[Extracto de la página]:
-------------------------
En Egipto, José esperó con confianza y paciencia el aviso prometido por el ángel para regresar a su país. Y cuando en un tercer sueño el mensajero divino, después de haberle informado que los que intentaban matar al niño habían muerto, le ordenó que se levantara, que tomase consigo al niño y a su madre y que volviera a la tierra de Israel (cf. Mt 2,19-20), él una vez más obedeció sin vacilar: «Se levantó, tomó al niño y a su madre y entró en la tierra de Israel» (Mt 2,21).
Pero durante el viaje de regreso, «al enterarse de que Arquelao reinaba en Judea en lugar de su padre Herodes, tuvo miedo de ir allí y, avisado en sueños —y es la cuarta vez que sucedió—, se retiró a la región de Galilea y se fue a vivir a un pueblo llamado Nazaret» (Mt 2,22-23).
El evangelista Lucas, por su parte, relató que José afrontó el largo e incómodo viaje de Nazaret a Belén, según la ley del censo del emperador César Augusto, para empadronarse en su ciudad de origen. Y fue precisamente en esta circunstancia que Jesús nació y fue asentado en el censo del Imperio, como todos los demás niños (cf. Lc 2,1-7).
San Lucas, en particular, se preocupó de resaltar que los padres de Jesús observaban todas las prescripciones de la ley: los ritos de la circuncisión de Jesús, de la purificación de María después del parto, de la presentación del primogénito a Dios (cf. 2,21-24)[15].
-------------------------
[Registros de datos]:

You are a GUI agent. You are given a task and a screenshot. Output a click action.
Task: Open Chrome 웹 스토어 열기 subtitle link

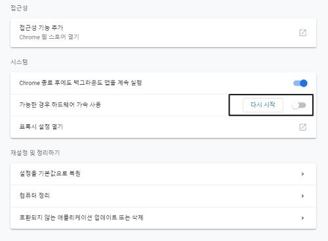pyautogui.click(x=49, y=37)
-------------------------
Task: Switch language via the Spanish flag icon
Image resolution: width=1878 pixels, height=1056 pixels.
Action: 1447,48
-------------------------
[Tareas]:
1: Indique si cada afirmación concuerda con el fragmento sobre José y cite literalmente las palabras del texto que lo determinan: (a) la orden de volver de Egipto llegó en un tercer sueño; (b) José viajó de Belén a Nazaret para empadronarse; (c) Jesús no quedó inscrito en el censo del Imperio.
2: Traduzca al inglés esta oración del fragmento sobre José: «El evangelista Lucas, por su parte, relató que José afrontó el largo e incómodo viaje de Nazaret a Belén, según la ley del censo del emperador César Augusto, para empadronarse en su ciudad de origen.»
3: Retome el fragmento sobre José y Jesús y continúe su redacción a partir de la última oración.
Los datos no hacen falta para resolver ninguna de las tareas.

[Soluciones]:
1:
(a) Sí: «Y cuando en un tercer sueño el mensajero divino».
(b) No: «afrontó el largo e incómodo viaje de Nazaret a Belén».
(c) No: «fue asentado en el censo del Imperio, como todos los demás niños».

2: The evangelist Luke, for his part, related that Joseph undertook the long and uncomfortable journey from Nazareth to Bethlehem, in accordance with the census law of the emperor Caesar Augustus, in order to register in his town of origin.

3:
En cada circunstancia de su vida, José supo pronunciar su “fiat”, como María en la Anunciación y Jesús en Getsemaní.
José, en su papel de cabeza de familia, enseñó a Jesús a ser sumiso a sus padres, según el mandamiento de Dios (cf. Ex 20,12).
En la vida oculta de Nazaret, bajo la guía de José, Jesús aprendió a hacer la voluntad del Padre. Dicha voluntad se transformó en su alimento diario (cf. Jn 4,34). Incluso en el momento más difícil de su vida, que fue en Getsemaní, prefirió hacer la voluntad del Padre y no la suya propia[16] y se hizo «obediente hasta la muerte […] de cruz» (Flp 2,8). Por ello, el autor de la Carta a los Hebreos concluye que Jesús «aprendió sufriendo a obedecer» (5,8).
Todos estos acontecimientos muestran que José «ha sido llamado por Dios para servir directamente a la persona y a la misión de Jesús mediante el ejercicio de su paternidad; de este modo él coopera en la plenitud de los tiempos en el gran misterio de la redención y es verdaderamente “ministro de la salvación”»[17].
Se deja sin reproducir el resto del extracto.